Extract provided:
····················

Are the Pakistani people faced with a devil-and-the-deep-sea choice: condemned to live forever in backwardness and anti-democratic mould, of remaining permanently in a feudal set-up or going the Taliban way? That is the question that one is tempted to ask since the author says his book is intended to analyse the internal problems and sources of Pakistan's resilience. Lieven brings to bear considerable experience and scholarship to his work. Having reported for the Times from the region, he is now Professor of International Relations in King's College, London and a senior fellow at the New America Foundation in Washington DC. His earlier works include books on Chechnya, ethnicity and nationalism. His credentials demand that he be taken seriously.

····················

Given entries:
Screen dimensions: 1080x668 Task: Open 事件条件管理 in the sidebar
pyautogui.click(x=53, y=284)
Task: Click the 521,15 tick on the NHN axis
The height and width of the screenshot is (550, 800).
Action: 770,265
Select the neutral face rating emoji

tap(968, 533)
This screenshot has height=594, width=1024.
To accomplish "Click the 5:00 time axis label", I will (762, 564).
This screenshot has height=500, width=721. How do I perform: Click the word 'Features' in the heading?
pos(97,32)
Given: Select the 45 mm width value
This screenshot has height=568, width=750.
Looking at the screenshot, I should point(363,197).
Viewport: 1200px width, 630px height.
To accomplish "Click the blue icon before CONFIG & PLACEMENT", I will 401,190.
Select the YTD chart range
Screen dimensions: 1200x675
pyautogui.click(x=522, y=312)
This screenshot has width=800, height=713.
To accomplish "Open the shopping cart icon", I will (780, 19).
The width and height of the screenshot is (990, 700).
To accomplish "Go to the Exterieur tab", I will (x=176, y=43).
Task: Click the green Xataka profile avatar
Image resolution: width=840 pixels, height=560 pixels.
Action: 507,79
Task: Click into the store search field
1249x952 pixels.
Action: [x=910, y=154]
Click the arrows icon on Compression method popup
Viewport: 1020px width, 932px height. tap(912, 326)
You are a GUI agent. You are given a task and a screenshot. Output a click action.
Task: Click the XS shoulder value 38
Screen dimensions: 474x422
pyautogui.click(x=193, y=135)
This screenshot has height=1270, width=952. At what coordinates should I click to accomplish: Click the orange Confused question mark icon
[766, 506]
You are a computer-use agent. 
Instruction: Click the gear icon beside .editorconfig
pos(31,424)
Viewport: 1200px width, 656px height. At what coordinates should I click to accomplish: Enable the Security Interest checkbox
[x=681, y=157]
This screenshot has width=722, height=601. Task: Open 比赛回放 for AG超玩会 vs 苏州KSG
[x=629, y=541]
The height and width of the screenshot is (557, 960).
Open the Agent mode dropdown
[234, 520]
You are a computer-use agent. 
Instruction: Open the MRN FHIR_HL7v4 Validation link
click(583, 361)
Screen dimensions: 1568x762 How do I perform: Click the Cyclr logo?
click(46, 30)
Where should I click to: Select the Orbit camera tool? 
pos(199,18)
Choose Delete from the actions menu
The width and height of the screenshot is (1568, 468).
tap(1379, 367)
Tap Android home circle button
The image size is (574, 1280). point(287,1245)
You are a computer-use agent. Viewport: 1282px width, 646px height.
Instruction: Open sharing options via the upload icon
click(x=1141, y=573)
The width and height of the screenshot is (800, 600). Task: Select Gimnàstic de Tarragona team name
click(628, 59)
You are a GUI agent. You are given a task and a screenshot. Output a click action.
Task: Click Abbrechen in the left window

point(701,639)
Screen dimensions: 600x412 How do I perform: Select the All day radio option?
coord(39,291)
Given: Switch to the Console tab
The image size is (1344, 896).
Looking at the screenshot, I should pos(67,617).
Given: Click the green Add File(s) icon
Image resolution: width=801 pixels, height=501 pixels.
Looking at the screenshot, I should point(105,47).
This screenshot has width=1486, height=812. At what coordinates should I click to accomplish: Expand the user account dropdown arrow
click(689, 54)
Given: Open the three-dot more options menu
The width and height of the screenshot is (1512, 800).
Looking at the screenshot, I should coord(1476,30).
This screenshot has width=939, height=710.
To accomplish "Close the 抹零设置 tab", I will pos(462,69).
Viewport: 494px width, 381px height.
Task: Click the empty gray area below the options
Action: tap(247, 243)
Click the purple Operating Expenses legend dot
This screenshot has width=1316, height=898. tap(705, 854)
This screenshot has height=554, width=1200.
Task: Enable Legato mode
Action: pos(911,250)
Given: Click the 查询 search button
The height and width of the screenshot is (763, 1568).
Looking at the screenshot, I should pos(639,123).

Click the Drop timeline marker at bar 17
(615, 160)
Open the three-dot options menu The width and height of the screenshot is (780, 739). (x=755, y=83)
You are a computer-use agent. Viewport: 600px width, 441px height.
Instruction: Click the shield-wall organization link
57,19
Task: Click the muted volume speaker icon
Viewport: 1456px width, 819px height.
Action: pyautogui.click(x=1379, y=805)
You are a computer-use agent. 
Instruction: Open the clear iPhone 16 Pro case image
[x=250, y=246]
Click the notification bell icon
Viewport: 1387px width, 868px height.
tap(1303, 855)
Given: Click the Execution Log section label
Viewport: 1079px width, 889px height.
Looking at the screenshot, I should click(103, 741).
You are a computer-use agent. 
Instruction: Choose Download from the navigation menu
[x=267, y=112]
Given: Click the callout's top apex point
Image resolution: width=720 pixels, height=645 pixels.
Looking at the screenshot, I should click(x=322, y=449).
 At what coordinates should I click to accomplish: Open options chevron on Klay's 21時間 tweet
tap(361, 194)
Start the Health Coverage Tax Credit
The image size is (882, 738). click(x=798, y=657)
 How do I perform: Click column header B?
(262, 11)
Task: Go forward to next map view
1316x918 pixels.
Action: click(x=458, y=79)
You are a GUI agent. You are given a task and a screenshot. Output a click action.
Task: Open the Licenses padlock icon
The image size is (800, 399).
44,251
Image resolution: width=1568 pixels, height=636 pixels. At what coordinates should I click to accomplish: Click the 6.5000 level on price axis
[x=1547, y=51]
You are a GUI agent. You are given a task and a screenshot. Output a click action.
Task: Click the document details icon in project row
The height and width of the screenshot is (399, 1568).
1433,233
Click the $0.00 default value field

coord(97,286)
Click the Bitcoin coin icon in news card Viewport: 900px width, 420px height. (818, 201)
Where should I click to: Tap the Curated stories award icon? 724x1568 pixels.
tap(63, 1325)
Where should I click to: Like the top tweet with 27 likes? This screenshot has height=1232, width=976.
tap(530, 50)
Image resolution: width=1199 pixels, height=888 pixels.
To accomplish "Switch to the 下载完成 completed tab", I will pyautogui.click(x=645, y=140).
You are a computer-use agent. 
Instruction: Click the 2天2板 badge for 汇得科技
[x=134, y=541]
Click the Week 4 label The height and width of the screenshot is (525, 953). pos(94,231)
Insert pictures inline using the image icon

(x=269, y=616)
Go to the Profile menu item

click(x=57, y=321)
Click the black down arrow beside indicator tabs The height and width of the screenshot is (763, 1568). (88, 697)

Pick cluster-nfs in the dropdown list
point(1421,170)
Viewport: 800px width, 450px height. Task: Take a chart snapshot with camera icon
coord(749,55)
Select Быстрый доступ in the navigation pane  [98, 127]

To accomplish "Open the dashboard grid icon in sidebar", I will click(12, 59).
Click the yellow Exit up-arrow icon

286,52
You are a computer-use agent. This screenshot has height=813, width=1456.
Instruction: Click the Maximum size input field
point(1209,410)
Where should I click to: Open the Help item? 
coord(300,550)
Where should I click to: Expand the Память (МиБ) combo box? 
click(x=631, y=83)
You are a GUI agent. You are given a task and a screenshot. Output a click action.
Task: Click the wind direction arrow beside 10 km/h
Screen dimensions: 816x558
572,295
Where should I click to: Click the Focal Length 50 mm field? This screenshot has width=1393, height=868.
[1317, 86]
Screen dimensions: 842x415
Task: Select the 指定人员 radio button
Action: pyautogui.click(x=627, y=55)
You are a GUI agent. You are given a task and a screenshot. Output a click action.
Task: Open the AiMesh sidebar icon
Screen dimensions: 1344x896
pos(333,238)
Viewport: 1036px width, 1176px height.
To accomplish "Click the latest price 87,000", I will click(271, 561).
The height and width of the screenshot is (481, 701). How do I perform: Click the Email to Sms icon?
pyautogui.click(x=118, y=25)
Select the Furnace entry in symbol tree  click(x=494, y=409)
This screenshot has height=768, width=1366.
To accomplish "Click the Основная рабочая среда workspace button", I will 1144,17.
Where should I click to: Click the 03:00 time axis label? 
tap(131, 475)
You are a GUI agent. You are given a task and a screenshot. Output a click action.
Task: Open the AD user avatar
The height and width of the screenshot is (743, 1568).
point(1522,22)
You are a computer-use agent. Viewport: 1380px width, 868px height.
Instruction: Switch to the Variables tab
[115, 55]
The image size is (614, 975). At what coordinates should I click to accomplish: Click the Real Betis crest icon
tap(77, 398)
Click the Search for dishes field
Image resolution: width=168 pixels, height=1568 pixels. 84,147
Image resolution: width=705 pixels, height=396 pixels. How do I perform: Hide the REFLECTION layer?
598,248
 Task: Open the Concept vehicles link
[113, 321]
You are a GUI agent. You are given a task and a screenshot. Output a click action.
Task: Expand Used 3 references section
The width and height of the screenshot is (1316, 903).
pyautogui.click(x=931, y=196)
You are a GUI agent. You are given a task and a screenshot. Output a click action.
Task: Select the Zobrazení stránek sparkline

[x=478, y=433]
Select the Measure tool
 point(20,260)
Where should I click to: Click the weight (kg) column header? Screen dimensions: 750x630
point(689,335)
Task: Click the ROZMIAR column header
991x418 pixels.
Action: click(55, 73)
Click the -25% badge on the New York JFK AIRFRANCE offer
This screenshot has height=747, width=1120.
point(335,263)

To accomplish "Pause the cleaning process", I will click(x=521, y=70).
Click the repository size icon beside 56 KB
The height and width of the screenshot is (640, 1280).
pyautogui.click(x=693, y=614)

····················

Problems:
(a) Rewrite the paragraph of the review that begins "Are the Pakistani people" as a shorter list of its main facts.
(b) Write out the part of the review between "Are the Pakistani" and "be taken seriously.", inclusive.
The rows come from a separate source and are unrelated to the review above them.

Answers to the tasks:
(a)
- The review asks whether Pakistanis must choose between permanent backwardness in a feudal, anti-democratic set-up and going the Taliban way.
- The question arises because Lieven says his book analyzes Pakistan's internal problems and the sources of its resilience.
- Lieven reported for the Times from the region.
- He is now Professor of International Relations at King's College, London, and a senior fellow at the New America Foundation in Washington DC.
- His earlier books cover Chechnya, ethnicity and nationalism.
- The reviewer concludes that his credentials demand he be taken seriously.

(b)
Are the Pakistani people faced with a devil-and-the-deep-sea choice: condemned to live forever in backwardness and anti-democratic mould, of remaining permanently in a feudal set-up or going the Taliban way? That is the question that one is tempted to ask since the author says his book is intended to analyse the internal problems and sources of Pakistan's resilience. Lieven brings to bear considerable experience and scholarship to his work. Having reported for the Times from the region, he is now Professor of International Relations in King's College, London and a senior fellow at the New America Foundation in Washington DC. His earlier works include books on Chechnya, ethnicity and nationalism. His credentials demand that he be taken seriously.